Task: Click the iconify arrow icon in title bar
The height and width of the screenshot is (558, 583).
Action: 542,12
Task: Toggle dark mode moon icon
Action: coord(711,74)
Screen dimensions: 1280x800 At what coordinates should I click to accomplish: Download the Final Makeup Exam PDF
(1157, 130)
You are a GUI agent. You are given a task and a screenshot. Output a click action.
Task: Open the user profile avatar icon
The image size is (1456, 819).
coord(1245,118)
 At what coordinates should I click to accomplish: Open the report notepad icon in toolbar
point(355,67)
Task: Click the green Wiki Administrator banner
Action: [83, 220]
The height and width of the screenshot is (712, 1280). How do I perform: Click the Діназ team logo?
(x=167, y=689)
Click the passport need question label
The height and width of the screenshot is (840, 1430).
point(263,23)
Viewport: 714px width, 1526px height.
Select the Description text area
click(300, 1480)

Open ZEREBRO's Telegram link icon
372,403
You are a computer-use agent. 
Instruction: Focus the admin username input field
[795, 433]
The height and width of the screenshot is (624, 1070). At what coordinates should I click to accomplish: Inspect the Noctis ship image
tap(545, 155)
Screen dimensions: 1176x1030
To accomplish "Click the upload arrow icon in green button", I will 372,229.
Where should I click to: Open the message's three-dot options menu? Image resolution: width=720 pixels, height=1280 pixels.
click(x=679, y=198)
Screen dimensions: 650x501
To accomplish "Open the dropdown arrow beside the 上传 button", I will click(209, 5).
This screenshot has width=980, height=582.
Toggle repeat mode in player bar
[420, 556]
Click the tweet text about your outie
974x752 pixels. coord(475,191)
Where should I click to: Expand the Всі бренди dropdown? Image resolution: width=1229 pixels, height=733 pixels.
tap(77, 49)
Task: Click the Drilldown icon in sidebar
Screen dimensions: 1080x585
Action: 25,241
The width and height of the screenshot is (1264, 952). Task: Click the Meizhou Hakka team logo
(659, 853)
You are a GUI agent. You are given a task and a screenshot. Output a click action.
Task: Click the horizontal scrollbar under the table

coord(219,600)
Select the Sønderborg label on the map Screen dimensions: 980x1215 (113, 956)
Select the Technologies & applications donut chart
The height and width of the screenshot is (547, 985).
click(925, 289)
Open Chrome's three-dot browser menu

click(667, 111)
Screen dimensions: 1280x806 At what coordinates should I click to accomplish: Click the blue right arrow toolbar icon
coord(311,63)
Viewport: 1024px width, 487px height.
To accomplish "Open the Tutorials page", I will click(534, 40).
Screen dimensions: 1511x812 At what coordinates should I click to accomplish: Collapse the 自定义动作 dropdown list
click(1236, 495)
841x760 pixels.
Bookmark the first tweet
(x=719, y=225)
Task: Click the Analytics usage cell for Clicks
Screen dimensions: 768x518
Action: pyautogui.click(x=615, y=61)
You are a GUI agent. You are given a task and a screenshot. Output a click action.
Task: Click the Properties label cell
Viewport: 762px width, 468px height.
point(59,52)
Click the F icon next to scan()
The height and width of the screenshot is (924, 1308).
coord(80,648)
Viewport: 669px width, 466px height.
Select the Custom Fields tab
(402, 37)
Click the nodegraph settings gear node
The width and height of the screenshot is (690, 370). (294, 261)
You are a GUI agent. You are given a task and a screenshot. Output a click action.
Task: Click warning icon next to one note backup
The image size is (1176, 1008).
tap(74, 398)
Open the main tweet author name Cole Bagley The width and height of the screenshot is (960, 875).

***

- TASK STATEMENT -
Copy the stretch of the records above that runs from the line with "Screen dimensions: 768x518" through the line with "Task: Click warning". Both end lines belong in the copy, and nothing else does.

- REPLY TO THE EXERCISE -
Screen dimensions: 768x518
Action: pyautogui.click(x=615, y=61)
You are a GUI agent. You are given a task and a screenshot. Output a click action.
Task: Click the Properties label cell
Viewport: 762px width, 468px height.
point(59,52)
Click the F icon next to scan()
The height and width of the screenshot is (924, 1308).
coord(80,648)
Viewport: 669px width, 466px height.
Select the Custom Fields tab
(402, 37)
Click the nodegraph settings gear node
The width and height of the screenshot is (690, 370). (294, 261)
You are a GUI agent. You are given a task and a screenshot. Output a click action.
Task: Click warning icon next to one note backup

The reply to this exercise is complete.